Le 4 avril 1912, Mrs A. confie à ses proches avoir vu « un paquebot à quatre cheminées entrant en collision avec une montagne de glace » (son nom serait quelque chose comme « Tintac »). Le 14 avril à 11 heures du soir, une femme prénommée Jessie agonise en décrivant, à un capitaine de l’Armée du Salut qui l’assiste, un grand navire en train de couler avec des gens qui se noient. Au même moment, Marcelle Caretto aperçoit en rêve son mari vaciller entre les parois d’un couloir qui s’incline, tandis qu’une new-yorkaise rêve que sa mère se trouve dans un canot de sauvetage. Aucune des deux ne savait que leur proche avait pris place à bord du Titanic.

Il y a en effet un autre élément que les partisans de la théorie de la coïncidence ne prennent pas en compte et sur lequel insiste Bertrand Méheust dans l’ouvrage qu’il a consacré aux prémonitions suscitées par le naufrage du Titanic : Robertson et Stead ne sont pas les seuls, loin de là, à avoir eu l’intuition de la catastrophe. Il s’agit dans certains cas de passagers, dans d’autres cas de membres de leurs familles ou d’amis, dans d’autres enfin de personnes n’ayant aucun rapport avec le navire.

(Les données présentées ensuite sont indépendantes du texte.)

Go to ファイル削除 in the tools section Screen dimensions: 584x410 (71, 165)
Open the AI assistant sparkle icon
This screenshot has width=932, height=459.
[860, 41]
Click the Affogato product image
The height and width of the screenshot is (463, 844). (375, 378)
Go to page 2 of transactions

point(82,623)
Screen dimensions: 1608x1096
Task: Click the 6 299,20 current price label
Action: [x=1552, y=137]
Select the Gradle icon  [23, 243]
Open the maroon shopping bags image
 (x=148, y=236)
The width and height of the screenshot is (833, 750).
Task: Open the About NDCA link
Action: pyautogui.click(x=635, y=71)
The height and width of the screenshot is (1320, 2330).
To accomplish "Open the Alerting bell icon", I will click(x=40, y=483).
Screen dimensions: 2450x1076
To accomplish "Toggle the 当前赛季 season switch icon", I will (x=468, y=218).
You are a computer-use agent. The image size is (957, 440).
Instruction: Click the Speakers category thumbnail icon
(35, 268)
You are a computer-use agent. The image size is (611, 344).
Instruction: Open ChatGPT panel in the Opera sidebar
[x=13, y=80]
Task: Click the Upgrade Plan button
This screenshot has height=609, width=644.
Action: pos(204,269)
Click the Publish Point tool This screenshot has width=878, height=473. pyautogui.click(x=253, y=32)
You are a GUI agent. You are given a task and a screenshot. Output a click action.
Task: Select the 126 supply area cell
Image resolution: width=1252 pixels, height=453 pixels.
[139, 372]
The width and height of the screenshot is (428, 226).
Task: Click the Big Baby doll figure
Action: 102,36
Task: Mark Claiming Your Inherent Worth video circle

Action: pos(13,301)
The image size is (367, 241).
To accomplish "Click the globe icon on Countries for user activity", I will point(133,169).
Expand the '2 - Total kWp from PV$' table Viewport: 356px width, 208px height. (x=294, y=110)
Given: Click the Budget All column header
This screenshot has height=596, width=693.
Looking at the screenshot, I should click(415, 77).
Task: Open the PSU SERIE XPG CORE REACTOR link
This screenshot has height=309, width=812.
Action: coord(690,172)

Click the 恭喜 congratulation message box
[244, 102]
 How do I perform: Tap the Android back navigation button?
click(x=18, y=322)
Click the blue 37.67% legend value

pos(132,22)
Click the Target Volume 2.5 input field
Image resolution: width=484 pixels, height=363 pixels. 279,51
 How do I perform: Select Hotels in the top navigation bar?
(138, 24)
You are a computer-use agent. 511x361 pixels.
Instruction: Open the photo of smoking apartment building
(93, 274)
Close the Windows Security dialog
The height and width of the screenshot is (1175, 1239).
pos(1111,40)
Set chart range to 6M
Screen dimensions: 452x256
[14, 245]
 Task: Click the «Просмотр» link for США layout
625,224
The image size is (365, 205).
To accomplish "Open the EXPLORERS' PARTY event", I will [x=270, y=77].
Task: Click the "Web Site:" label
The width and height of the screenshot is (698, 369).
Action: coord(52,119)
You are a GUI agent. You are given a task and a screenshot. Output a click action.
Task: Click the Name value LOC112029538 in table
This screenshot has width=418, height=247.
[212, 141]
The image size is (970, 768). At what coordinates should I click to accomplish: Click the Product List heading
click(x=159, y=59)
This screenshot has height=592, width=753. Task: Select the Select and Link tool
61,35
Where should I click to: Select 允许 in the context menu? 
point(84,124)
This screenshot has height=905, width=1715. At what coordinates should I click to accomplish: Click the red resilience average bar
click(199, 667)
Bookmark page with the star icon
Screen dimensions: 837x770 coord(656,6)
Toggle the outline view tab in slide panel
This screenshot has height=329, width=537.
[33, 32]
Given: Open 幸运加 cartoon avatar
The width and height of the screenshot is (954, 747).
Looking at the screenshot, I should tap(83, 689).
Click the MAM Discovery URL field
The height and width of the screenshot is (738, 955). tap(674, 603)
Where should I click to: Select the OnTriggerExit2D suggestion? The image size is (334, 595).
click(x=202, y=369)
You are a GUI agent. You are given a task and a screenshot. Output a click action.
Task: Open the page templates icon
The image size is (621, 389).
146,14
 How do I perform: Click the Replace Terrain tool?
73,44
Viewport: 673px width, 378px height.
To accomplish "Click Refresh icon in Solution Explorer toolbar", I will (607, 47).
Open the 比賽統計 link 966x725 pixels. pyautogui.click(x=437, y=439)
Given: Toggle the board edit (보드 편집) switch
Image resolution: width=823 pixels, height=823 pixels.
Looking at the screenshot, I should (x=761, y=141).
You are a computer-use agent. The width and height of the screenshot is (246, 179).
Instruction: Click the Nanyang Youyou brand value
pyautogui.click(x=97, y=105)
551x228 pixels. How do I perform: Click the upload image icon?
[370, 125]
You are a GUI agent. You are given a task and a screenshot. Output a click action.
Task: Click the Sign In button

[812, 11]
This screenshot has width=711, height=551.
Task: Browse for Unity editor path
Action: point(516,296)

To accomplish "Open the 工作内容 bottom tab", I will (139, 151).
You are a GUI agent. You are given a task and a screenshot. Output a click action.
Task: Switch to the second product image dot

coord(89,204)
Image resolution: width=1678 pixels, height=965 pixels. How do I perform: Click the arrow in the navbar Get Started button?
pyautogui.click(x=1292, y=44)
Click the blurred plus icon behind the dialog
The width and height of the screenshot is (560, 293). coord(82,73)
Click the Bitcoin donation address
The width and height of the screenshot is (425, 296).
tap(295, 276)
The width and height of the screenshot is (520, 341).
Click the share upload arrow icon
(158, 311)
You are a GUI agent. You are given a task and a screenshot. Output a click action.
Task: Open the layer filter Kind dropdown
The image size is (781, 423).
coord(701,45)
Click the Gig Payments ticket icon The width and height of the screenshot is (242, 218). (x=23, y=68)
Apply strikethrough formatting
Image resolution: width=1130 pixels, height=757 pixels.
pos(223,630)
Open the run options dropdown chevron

Méheust a ainsi réuni soixante-six témoignages où figure, sous une forme ou sous une autre, une annonce de l’événement1. Il se garde cependant de les prendre tous au sérieux et les soumet au crible de conditions rigoureuses. Il ne conserve tout d’abord que ceux qui ont donné lieu à des traces écrites produites avant le naufrage, craignant que l’information ne conduise certains témoins à imaginer après coup leur inquiétude avant la traversée.

Mais il fait également la part du hasard et de l’inférence, éliminant les prémonitions trop vagues – qui peuvent être confirmées à peu de frais –, ainsi que celles qui résulteraient d’un raisonnement logique. Il relativise ainsi les témoignages de ceux qui avaient connaissance des faiblesses du Titanic, et qui, inquiets de la folie des constructeurs, pouvaient craindre que cette démesure ne se retourne contre eux.

Après avoir classé les témoignages en trois groupes, Méheust en retient finalement huit qui satisfont à toutes les conditions rigoureuses qu’il a proposées, puisqu’ils ont été écrits avant la catastrophe par des personnes ne connaissant à peu près rien du Titanic et sans que le hasard ou l’inférence puissent expliquer la précision de l’annonce.

Pour Méheust, c’est la réunion de ces prémonitions qui est significative et apporte une caution aux récits de Robertson et de Stead, dont il fait remarquer qu’ils furent tous les deux rédigés dans les conditions de l’écriture automatique. Il est possible d’expliquer tel ou tel de ces témoignages oraux ou écrits, plus difficile de comprendre comment un événement dramatique a pu produire un nombre si élevé d’anticipations.


1Histoires paranormales du Titanic, op. cit., pp. 139-223.